Celery plugin for Tutor
A tutor plugin to extend the default LMS and CMS celery workers included in Tutor. It adds and configures extra deployments running LMS and CMS celery workers where every deployment will process async tasks routed to a specific queue. Having this workers separation per queue can help to define the scaling requirements for the Celery deployments, since having a single queue (the default one) with a single deployment can lead to unexpected behaviors when running large-scale sites.
pip install tutor-contrib-celery
tutor plugins enable celery
By default, in a standard OpenedX installation with Tutor in Kubernetes, all the LMS/CMS async tasks are executed by a single celery deployment. This plugin allows to distribute async workload by configuring additional deployments to execute celery tasks sent to a specific queues.
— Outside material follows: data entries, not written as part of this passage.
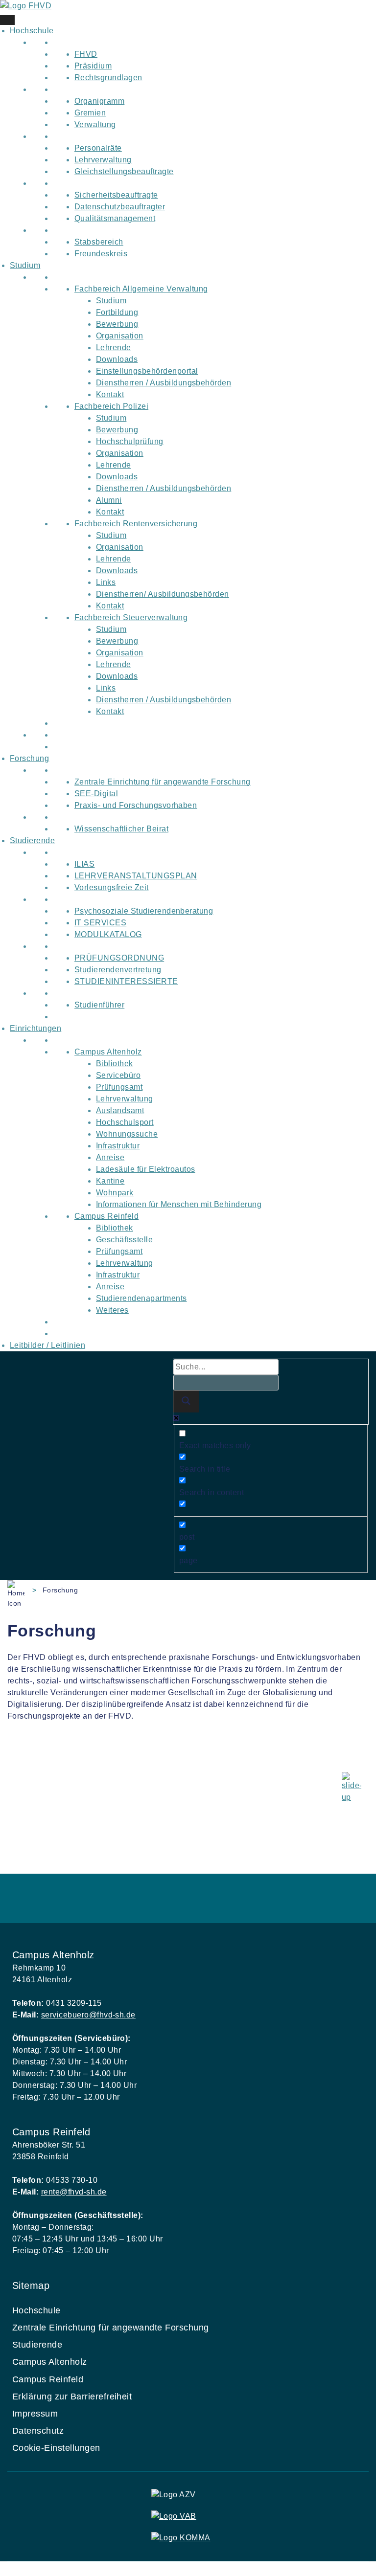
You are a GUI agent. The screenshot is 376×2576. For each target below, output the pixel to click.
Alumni (109, 500)
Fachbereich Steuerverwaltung (131, 617)
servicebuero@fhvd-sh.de (88, 2015)
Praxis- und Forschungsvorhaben (135, 805)
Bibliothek (114, 1063)
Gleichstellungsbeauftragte (123, 171)
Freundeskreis (100, 253)
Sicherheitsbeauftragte (116, 195)
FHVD (85, 54)
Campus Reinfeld (106, 1216)
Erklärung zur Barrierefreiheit (72, 2396)
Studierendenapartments (141, 1298)
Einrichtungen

This can help to:
- Achieve a better performance when having high volume of async tasks to process
- Configure different scaling parameters according to the nature of the tasks processed by a queue (I/O bound tasks, CPU tasks, etc.)
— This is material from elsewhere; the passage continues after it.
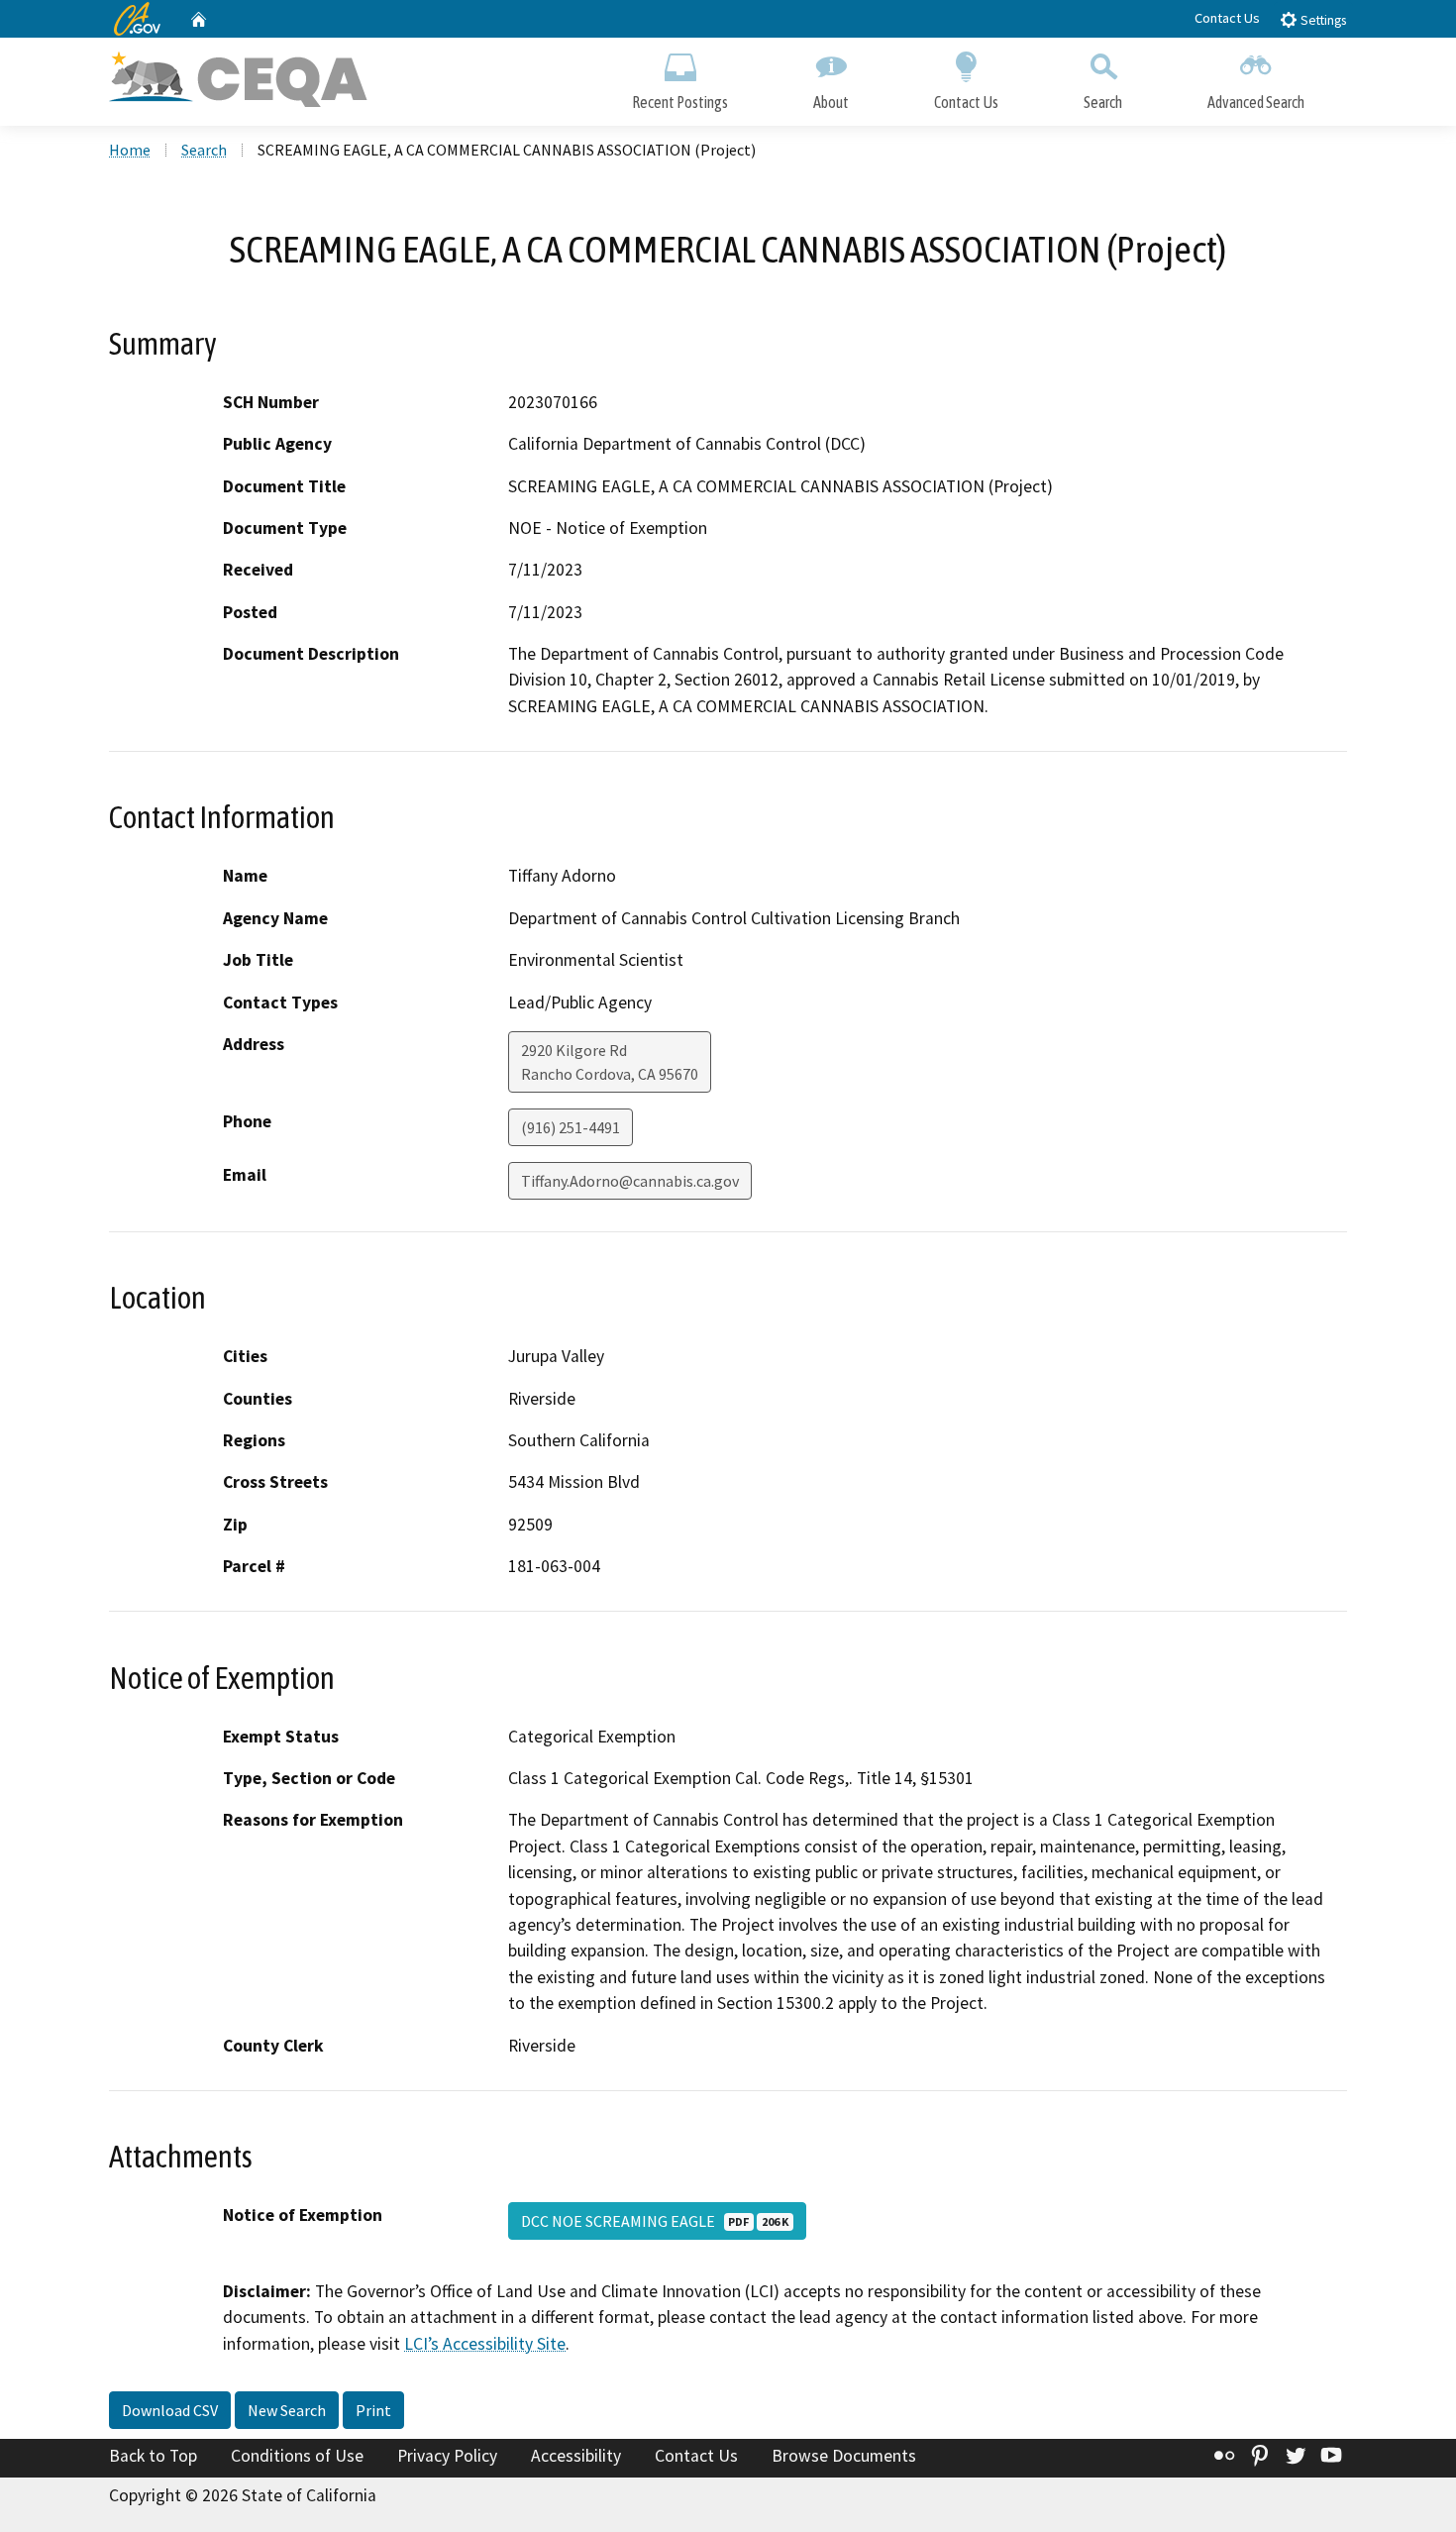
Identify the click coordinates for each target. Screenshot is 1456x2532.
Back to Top (153, 2456)
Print (373, 2410)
To achieve this, the CELERY_WORKERS_CONFIG
filter is implemented to add extra queues whose tasks require to be
processed by a separated deployment.
From checking the LMS and CMS codebase, the queues for every service are described below:
- CMS: default, high, low (taken from CMS settings here)
- LMS: default, high, high_mem (taken from LMS settings here)
By default Tutor implements a single deployment to process tasks on all queues in LMS/CMS. The CELERY_WORKERS_CONFIG
filter
can be used to add the extra queues from LMS/CMS configuration.
from tutorcelery.hooks import CELERY_WORKERS_CONFIG
@CELERY_WORKERS_CONFIG.add()
def _add_celery_workers_config(workers_config):
# Adding LMS extra queues
workers_config["lms"]["high"] = {} # Make sure to match the key with the queue name: edx.lms.core.high
workers_config["lms"]["high_mem"] = {}
# Adding CMS extra queues
workers_config["cms"]["high"] = {}
workers_config["cms"]["low"] = {}
return workers_config
With this configuration, 4 new deployments will be created (one for every new queue) to process the tasks separately according to the queue they are sent to. Additionally, the default Tutor LMS/CMS celery deployments are patched to ONLY process the tasks sent to the "default" queue.
This is the recommended configuration for a multiqueue approach with LMS and CMS given the queues every
service proposes in its settings files by default. However, the usage of the CELERY_WORKERS_CONFIG
filter
can be adapted for different configuration scenarios.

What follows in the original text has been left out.